Mergulhou na leitura de forma intensa, saboreando cada palavra, relendo cada página. Mastigava as palavras, sentia-as como suas. A neblina, a bruma, o nevoeiro, a névoa que em si sentia, começou a dissipar-se, a tornar claro o que sentia e os seus pensamentos voltaram a emergir dentro de si. Era o maldito tempo que o fazia sentir-se daquela maneira, triste. O tempo que sempre influenciou o seu estado de espírito.

 

Afogou-se nas palavras, sentindo-se morrer e renascer novamente para um dia totalmente diferente. Corria-lhe no sangue as palavras simples e cruas, as frases escritas sem medos da opinião alheia. Li-a com que adivinhando cada palavra que se seguia à que acabara de ler.
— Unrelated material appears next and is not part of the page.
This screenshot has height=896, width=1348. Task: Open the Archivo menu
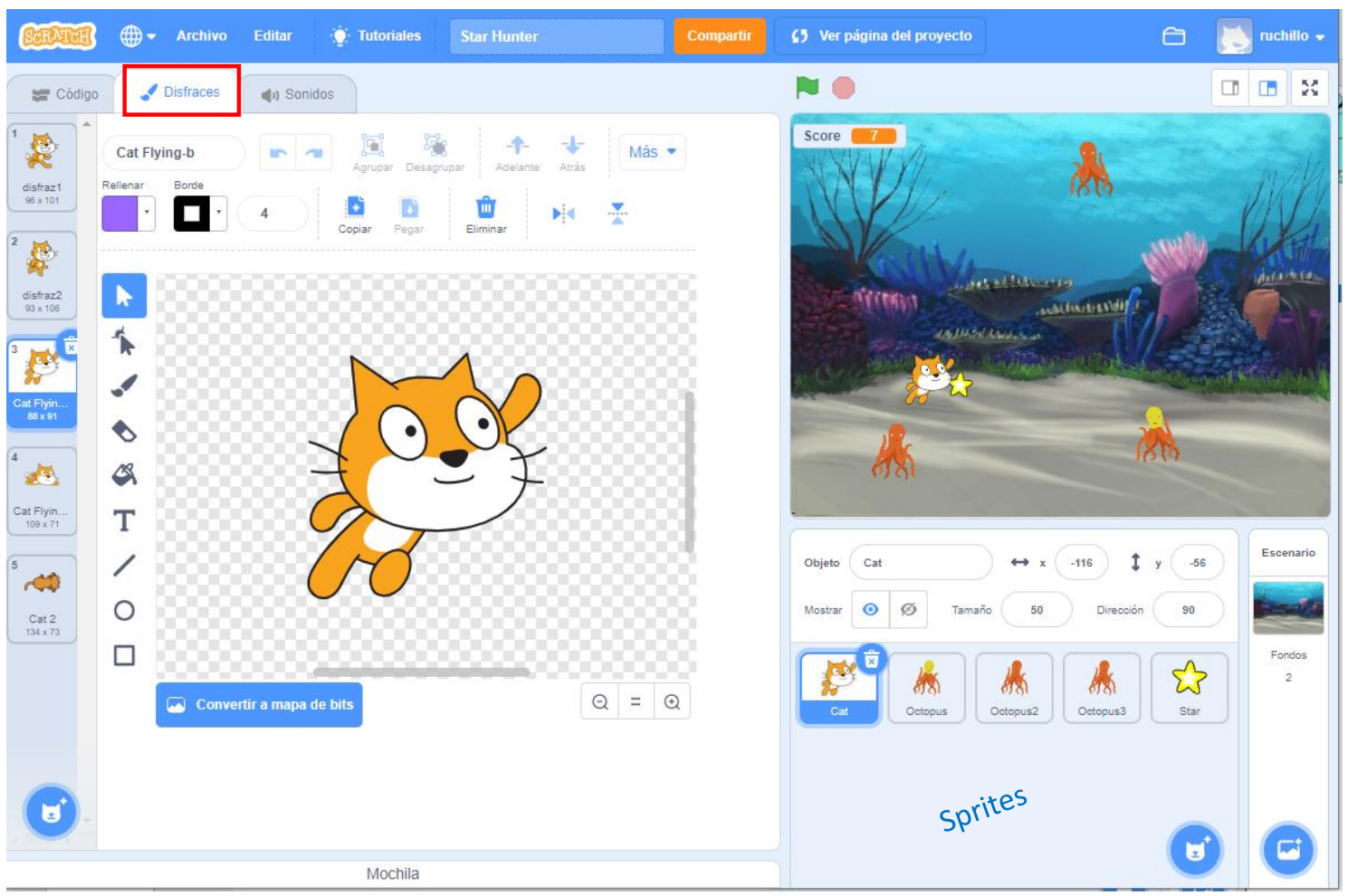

A forma poética da prosa que lia era como uma lufada de ar fresco no seu velho corpo, gasto pelo mundo e pela vida. Cada palavra “proibida” era como um novo despertar, uma nova forma de entender que aquilo que era não tinha que se sujeitar aos outros, mas ser, sempre e fielmente, aquilo que era. Cada página a revelação de que os alheios não poderiam voltar a interferir na sua vida, na forma como vivia. Sentia a genuinidade e precisava cada vez mais dela. Moldara-se durante demasiado tempo, deixando de viver, de se viver.

 

Quando submergiu do livro, as ideias em sua mente eram mais claras. Precisava acabar com os tabus que o impediam de escrever, com as opiniões que o impediam de viver e que o prendiam. Era tempo, urgia a necessidade. Não poderia desistir por causa de sentimentos tão banais. Apertou o livro contra o peito e deixou que cada palavra ficasse gravada na sua mente, no seu corpo, no seu ser. Apertou o livro contra o peito, entre os braços com o olhar no infinito.

 

Deixou-se ficar e um sorriso brotou.